What you should do: Reproduce the data below, substituting "file" for each instance of "document" and leaving all other text unchanged.

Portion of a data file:
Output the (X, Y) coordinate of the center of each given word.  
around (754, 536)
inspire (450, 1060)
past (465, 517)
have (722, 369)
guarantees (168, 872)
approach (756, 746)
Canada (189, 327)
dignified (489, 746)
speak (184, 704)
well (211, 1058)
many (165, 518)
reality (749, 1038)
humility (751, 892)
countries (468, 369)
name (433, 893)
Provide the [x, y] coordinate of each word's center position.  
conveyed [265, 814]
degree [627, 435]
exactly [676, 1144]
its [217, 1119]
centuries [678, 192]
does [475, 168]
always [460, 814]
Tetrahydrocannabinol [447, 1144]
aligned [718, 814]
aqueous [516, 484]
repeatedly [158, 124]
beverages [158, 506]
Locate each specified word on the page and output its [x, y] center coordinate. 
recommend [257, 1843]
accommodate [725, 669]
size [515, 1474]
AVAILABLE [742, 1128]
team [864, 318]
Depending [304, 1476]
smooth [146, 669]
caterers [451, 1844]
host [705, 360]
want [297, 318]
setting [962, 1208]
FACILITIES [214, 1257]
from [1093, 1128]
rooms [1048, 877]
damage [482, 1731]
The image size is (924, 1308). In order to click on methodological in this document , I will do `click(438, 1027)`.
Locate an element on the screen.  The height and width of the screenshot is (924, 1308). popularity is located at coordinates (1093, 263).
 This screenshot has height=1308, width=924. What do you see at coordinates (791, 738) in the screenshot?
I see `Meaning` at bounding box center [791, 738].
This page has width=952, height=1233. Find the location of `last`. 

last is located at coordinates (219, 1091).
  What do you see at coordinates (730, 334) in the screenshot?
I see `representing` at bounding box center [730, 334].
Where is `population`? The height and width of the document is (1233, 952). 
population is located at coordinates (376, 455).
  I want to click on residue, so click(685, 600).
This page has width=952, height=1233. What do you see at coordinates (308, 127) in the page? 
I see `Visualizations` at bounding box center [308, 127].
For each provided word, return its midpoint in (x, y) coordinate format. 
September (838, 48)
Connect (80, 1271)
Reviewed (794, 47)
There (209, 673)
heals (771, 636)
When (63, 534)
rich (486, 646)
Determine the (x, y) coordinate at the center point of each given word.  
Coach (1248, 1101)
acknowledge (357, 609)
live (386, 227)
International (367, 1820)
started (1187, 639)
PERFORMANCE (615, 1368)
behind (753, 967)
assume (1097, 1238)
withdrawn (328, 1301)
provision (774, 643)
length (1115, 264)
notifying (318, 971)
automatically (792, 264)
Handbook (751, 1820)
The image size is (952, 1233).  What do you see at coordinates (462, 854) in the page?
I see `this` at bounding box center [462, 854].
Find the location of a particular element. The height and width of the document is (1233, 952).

Task result:
Output the (X, Y) coordinate of the center of each given word.  
around (754, 536)
inspire (450, 1060)
past (465, 517)
have (722, 369)
guarantees (168, 872)
approach (756, 746)
Canada (189, 327)
dignified (489, 746)
speak (184, 704)
well (211, 1058)
many (165, 518)
reality (749, 1038)
humility (751, 892)
countries (468, 369)
name (433, 893)
Provide the [x, y] coordinate of each word's center position.  
conveyed [265, 814]
degree [627, 435]
exactly [676, 1144]
its [217, 1119]
centuries [678, 192]
does [475, 168]
always [460, 814]
Tetrahydrocannabinol [447, 1144]
aligned [718, 814]
aqueous [516, 484]
repeatedly [158, 124]
beverages [158, 506]
Locate each specified word on the page and output its [x, y] center coordinate. 
recommend [257, 1843]
accommodate [725, 669]
size [515, 1474]
AVAILABLE [742, 1128]
team [864, 318]
Depending [304, 1476]
smooth [146, 669]
caterers [451, 1844]
host [705, 360]
want [297, 318]
setting [962, 1208]
FACILITIES [214, 1257]
from [1093, 1128]
rooms [1048, 877]
damage [482, 1731]
The image size is (924, 1308). In order to click on methodological in this file , I will do `click(438, 1027)`.
Locate an element on the screen.  The height and width of the screenshot is (924, 1308). popularity is located at coordinates (1093, 263).
 This screenshot has height=1308, width=924. What do you see at coordinates (791, 738) in the screenshot?
I see `Meaning` at bounding box center [791, 738].
This page has width=952, height=1233. Find the location of `last`. 

last is located at coordinates (219, 1091).
  What do you see at coordinates (730, 334) in the screenshot?
I see `representing` at bounding box center [730, 334].
Where is `population`? The height and width of the file is (1233, 952). 
population is located at coordinates (376, 455).
  I want to click on residue, so click(685, 600).
This page has width=952, height=1233. What do you see at coordinates (308, 127) in the page? 
I see `Visualizations` at bounding box center [308, 127].
For each provided word, return its midpoint in (x, y) coordinate format. 
September (838, 48)
Connect (80, 1271)
Reviewed (794, 47)
There (209, 673)
heals (771, 636)
When (63, 534)
rich (486, 646)
Determine the (x, y) coordinate at the center point of each given word.  
Coach (1248, 1101)
acknowledge (357, 609)
live (386, 227)
International (367, 1820)
started (1187, 639)
PERFORMANCE (615, 1368)
behind (753, 967)
assume (1097, 1238)
withdrawn (328, 1301)
provision (774, 643)
length (1115, 264)
notifying (318, 971)
automatically (792, 264)
Handbook (751, 1820)
The image size is (952, 1233).  What do you see at coordinates (462, 854) in the page?
I see `this` at bounding box center [462, 854].
Find the location of a particular element. The height and width of the file is (1233, 952).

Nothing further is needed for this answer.